What Is Coaching, Anyway?

The recent surge in the personal coaching profession indicates that people today are hungry for answers. What drives someone to pay anywhere from $250 to $1200 (or more) per month for a weekly 45 minute phone call?

I believe it’s partly due to our innate, God-given desire to grow, improve, and succeed.

During the past week I’ve spent time in two Athens – one in Greece and one in Ohio. Conversations with friends who invest most of their time with college students gravitated to the issue of life-change. Today’s students are overwhelmed with choices, data, and information. As a result their filters are high – most won’t even answer their cell phone if caller-id doesn’t show someone they know.

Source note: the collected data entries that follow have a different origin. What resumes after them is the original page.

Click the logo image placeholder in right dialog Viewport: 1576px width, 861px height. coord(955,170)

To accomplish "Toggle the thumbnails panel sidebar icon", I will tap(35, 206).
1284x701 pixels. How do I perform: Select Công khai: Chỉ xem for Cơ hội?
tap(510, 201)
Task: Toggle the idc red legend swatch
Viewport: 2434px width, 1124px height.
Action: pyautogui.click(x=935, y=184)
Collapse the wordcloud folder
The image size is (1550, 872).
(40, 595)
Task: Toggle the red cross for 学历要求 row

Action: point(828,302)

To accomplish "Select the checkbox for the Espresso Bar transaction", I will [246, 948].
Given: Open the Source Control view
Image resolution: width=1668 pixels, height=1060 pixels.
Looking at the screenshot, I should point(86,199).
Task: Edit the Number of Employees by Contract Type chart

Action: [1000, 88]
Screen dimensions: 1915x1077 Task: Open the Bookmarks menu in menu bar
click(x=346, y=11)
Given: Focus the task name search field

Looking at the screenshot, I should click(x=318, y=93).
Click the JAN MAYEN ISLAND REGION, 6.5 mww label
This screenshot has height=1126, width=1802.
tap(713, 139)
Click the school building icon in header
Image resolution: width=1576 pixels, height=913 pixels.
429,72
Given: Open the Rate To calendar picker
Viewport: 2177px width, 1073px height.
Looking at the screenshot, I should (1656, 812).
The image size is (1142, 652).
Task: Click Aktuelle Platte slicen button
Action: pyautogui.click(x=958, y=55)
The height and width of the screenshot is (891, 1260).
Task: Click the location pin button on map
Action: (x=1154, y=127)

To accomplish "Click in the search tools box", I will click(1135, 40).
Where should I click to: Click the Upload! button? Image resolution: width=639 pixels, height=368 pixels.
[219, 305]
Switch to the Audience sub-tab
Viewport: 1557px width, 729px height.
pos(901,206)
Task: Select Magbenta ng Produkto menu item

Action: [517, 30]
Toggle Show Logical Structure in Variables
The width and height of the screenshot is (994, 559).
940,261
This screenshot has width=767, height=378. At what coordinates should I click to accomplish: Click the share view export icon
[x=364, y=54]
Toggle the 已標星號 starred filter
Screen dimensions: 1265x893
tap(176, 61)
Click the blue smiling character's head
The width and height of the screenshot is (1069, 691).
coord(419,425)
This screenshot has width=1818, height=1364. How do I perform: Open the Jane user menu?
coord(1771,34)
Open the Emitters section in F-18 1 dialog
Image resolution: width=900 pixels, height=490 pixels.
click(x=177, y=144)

Contemporary educational theory purports that if students are given more information they will make better, more responsible (can we say moral?) choices. But the evidence doesn’t bear that out. Studies reveal (see Made To Stick) that more choices typically lead to analysis paralysis. Maybe that explains the 3.5 hours per day that the average guy spends gaming or surfing.

People today want coaches because they want to know how to live better.

What does a good coach do? In sports, good coaches teach the fundamentals, observe performance, offer affirmation and correction, inspire with an arm around the shoulder or a well-placed kick in the rear, and work with a player to chart a course for the future. The best coaches find a way to extract an individual’s dreams and keep them in view.

Smells a lot like life-on-life discipleship to me. When Jesus said “I am the way, the truth, and the life,” he wasn’t just talking about theory or religious ideas. He meant “I am the way to live – do it this way.”

Each of us needs a few friends to help us sift through the mountains of information we’re inundated with each day and convert that into knowledge leading to wisdom. Wisdom is simply knowledge applied well. Wisdom, like a good coach, offers teaching, reproof, correction, and training in good living.

By Ken

Dr. Ken Cochrum (DMin, Bethel University) is Vice President of Global Digital Strategies at Cru (formerly Campus Crusade for Christ) in Orlando, Florida. An avid cyclist and aspiring guitarist, he also holds a degree in Mechanical Engineering from The University of Texas and a Masters of Arts in Biblical Studies from Dallas Theological Seminary. He recently co-founded Indigitous.org, a movement passionate about connecting people to Jesus using digital strategies. He previously served as vice president of Cru’s student-led movements worldwide. He and his wife Ann spent 13 years in East Asia where they raised their two children. Ken blogs regularly at www.onleadingwell.com.

1 comment

  1. Very wise analysis here of why people -especially college students-are seeking the guidance and support of life-coaches! I really wish that I had had the benefit of a mentor/coach back in my undergraduate days, or should I say haze! (I’m laughing! …Haze because of the sheer confusion I felt at that time with regards to my life direction!)

    I agree that students are overwhelmed with all of the choices available. It’s been my experience both personally and professionally that a good coach can also help you to see your unique path and next steps therein more clearly.

    Again, thanks for this article! I’ve been thinking about how coaching fits so well into the spirit of our times (zeitgeist), so this was just what I needed to read!